A dirla tutta il Segretario del PD Matteo Renzi una settimana dopo la pubblicazione del Report aveva fatto una strana allusione ad un non meglio precisato collaboratore di Luigi Di Maio e a un’attività nel settore delle fake news. In un’intervista al Corriere della Sera Renzi aveva lanciato la “bomba”: «Mi colpisce che Di Maio non voglia fare un confronto con me: gli chiederei degli 80 euro e del Venezuela,certo. Ma potrei domandargli come spiega l’attività in questo settore di uno dei suoi principali collaboratori. Diamo tempo al tempo e vedrete a cosa mi riferisco». Era il 18 dicembre 2017, un po’ di tempo è passato ma il tema sembra essere stato dimenticato. Il Partito Democratico si limita a fare attività di debunking per sbugiardare questa o quella bufala. Niente a che vedere con l’inchiesta ad ampio respiro promessa dal Report disinformazione a cadenza quindicinale.
Sembra a questo punto abbastanza evidente che la lotta alla disinformazione e alle fake news sia stata accantonata. Come era prevedibile combattere la disinformazione e imparare a riconoscere le fake news aveva senso solo se si poteva dare la colpa agli avversari politici (M5S e Lega in testa). Una volta venuta meno la ragione d’urgenza l’argomento è stato dimenticato. E non è l’unica cosa che il PD renziano ha messo in soffitta. Vi ricordate di Bob? La App del PD che avrebbe dovuto in qualche modo fare da contraltare al “sistema operativo” a 5 Stelle Rousseau? Quando è stata lanciata, all’inizio dello scorso anno era stata presentata come “un nuovo modo di vivere il PD. Una porta aperta a tutti. Un ecosistema digitale unico, inclusivo, collaborativo. Per essere protagonista della storia”.

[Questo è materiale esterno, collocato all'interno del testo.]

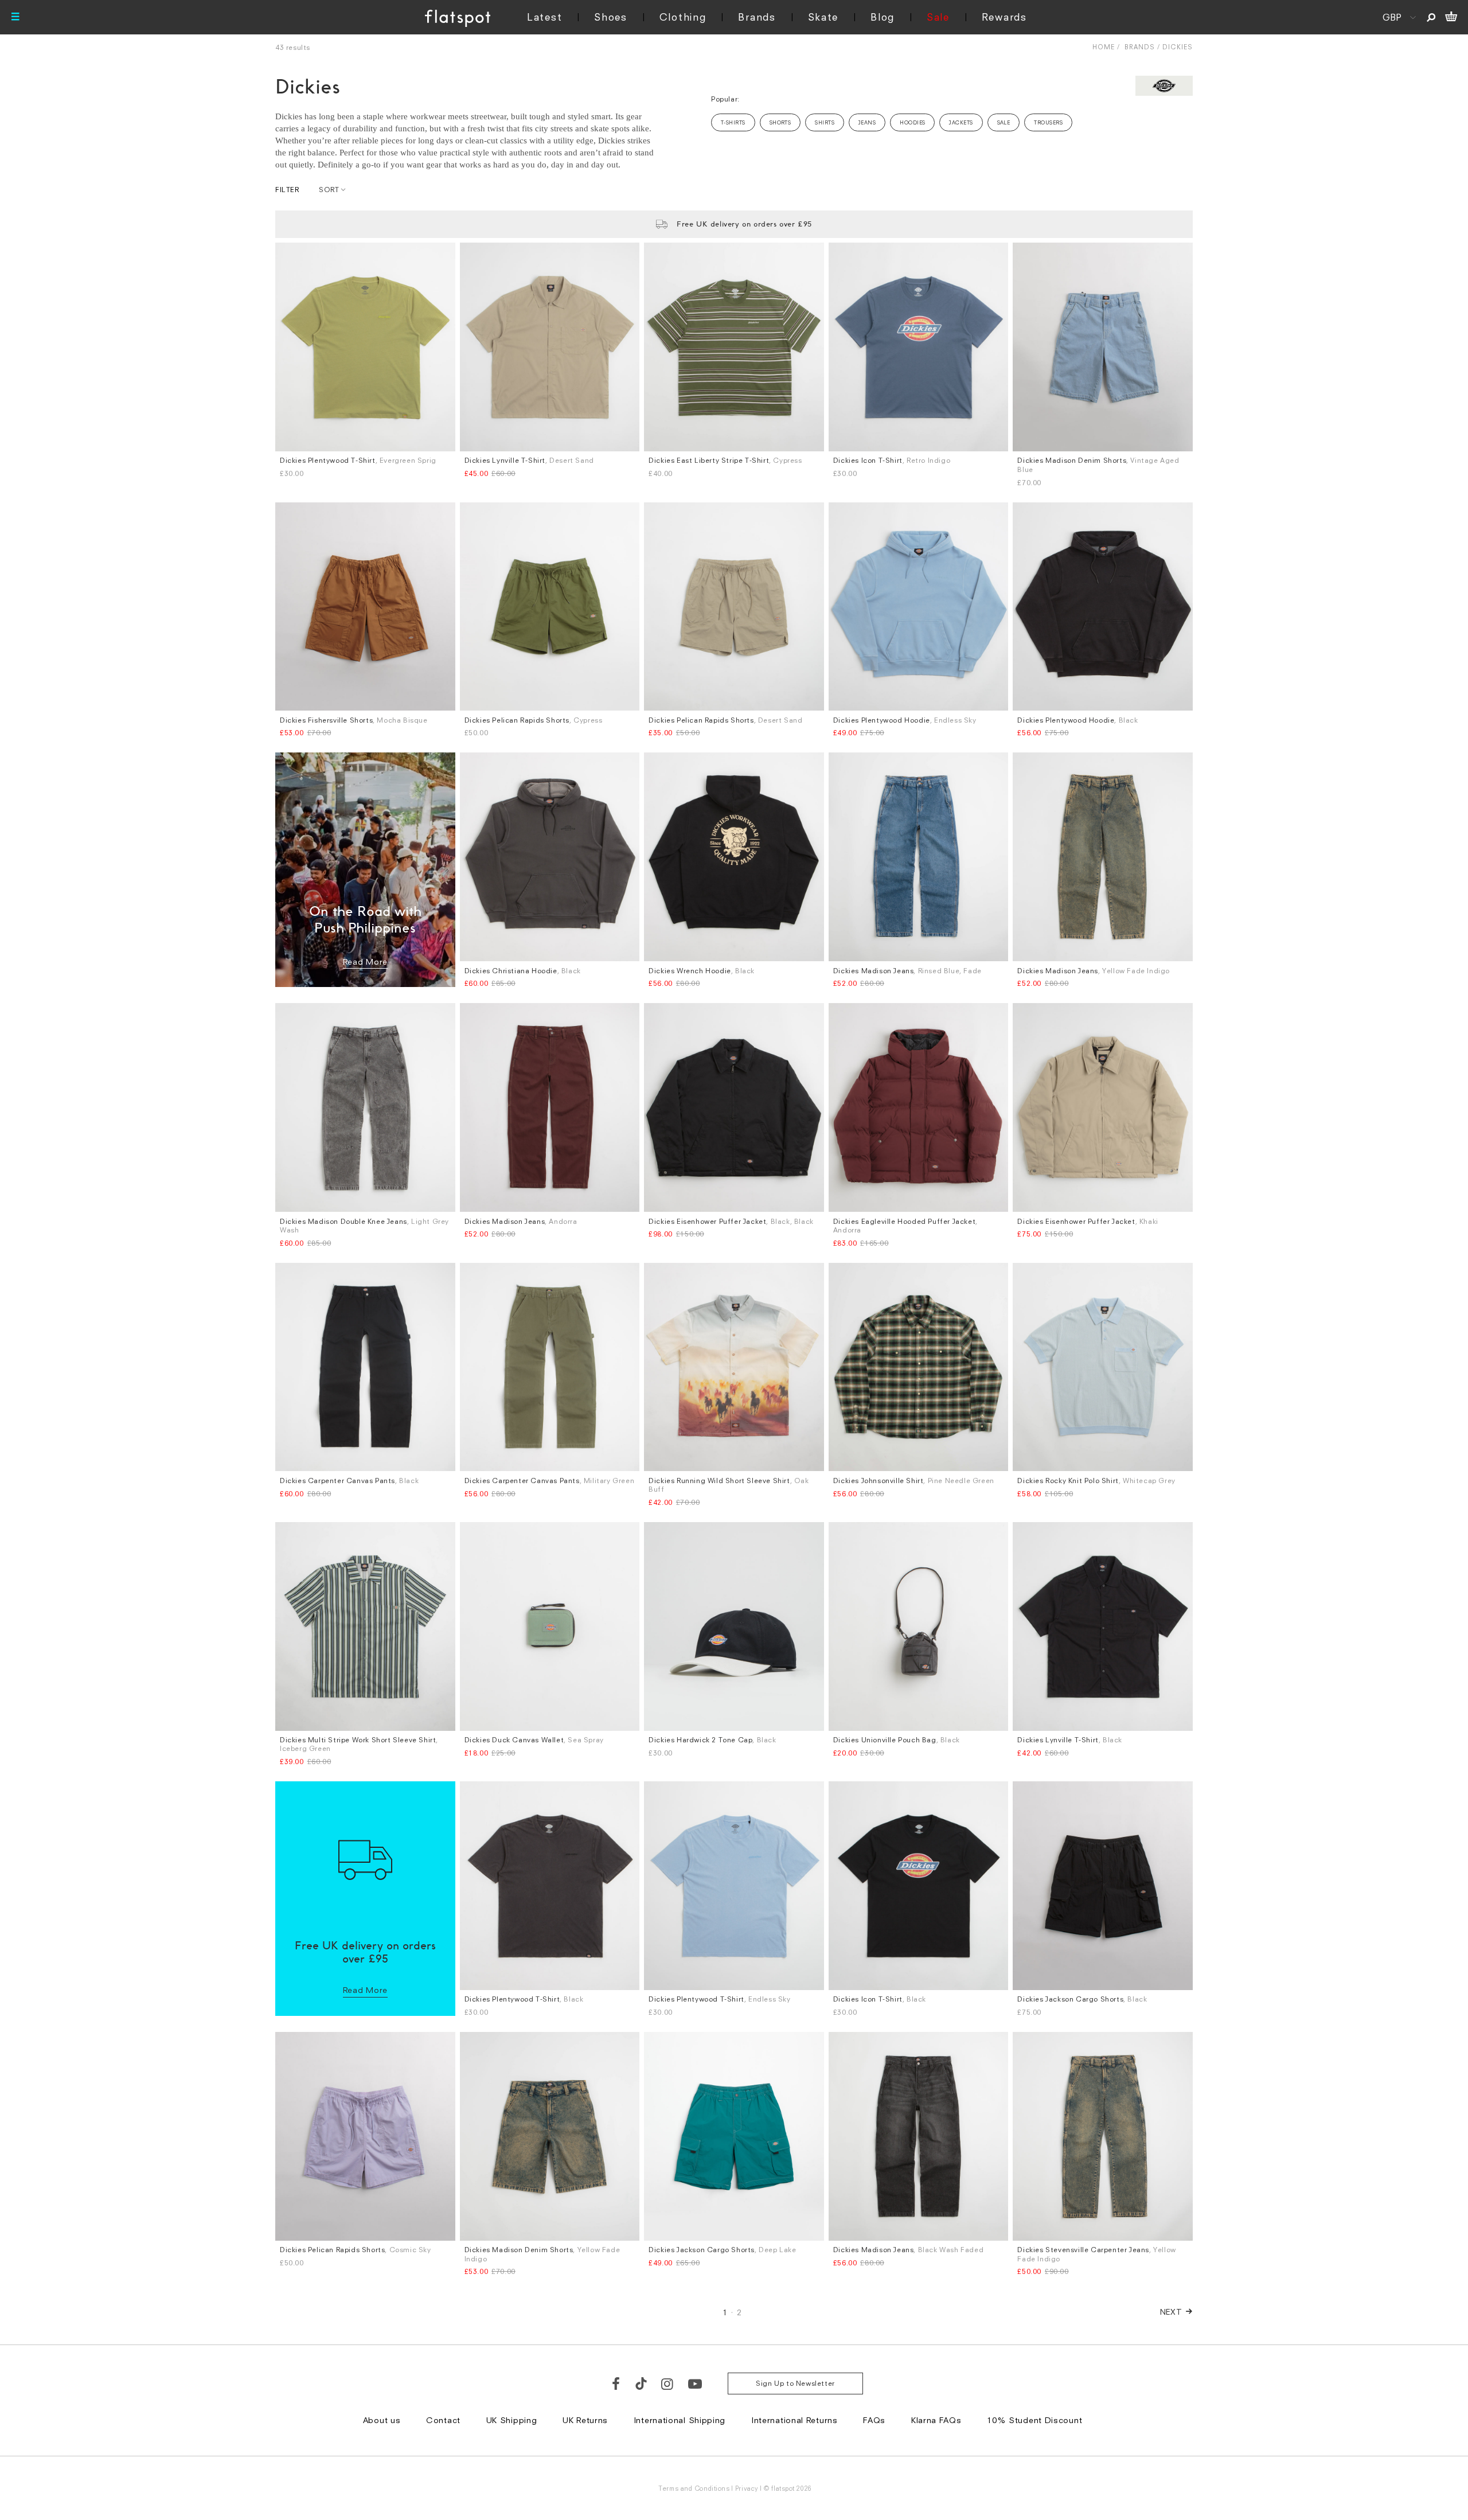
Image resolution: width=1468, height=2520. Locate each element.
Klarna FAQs (936, 2420)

In realtà Bob non è nulla di tutto questo. È una app dove vengono rilanciati gli stessi contenuti che il PD pubblica su Facebook o su Twitter. Gli utenti possono partecipare votando ad esclusivi sondaggi come quello sulla legge Fiano, approvata dalla Camera il 12 settembre 2017 (e fermo in Commissione al Senato). La partecipazione? Inesistente. Bob è ancora una cantiere da quel punto di vista, solo che non si vedono lavori in corso. Ed è solo un caso che a maggio, quando Renzi annunciò che il progetto Bob “era pronto” il Segretario del PD usò queste parole: «sul web sta per iniziare la nostra controffensiva. Contro le falsità di chi ha fatto credere che fosse politica far diventare virali le fake news, guadagnandoci con la pubblicità». Ancora una volta un attacco a “chi ci guadagna con le fake news”. Salvo poi dimenticarsi di parlarne. Salvo poi non saper riconoscere un’immagine elaborata al computer.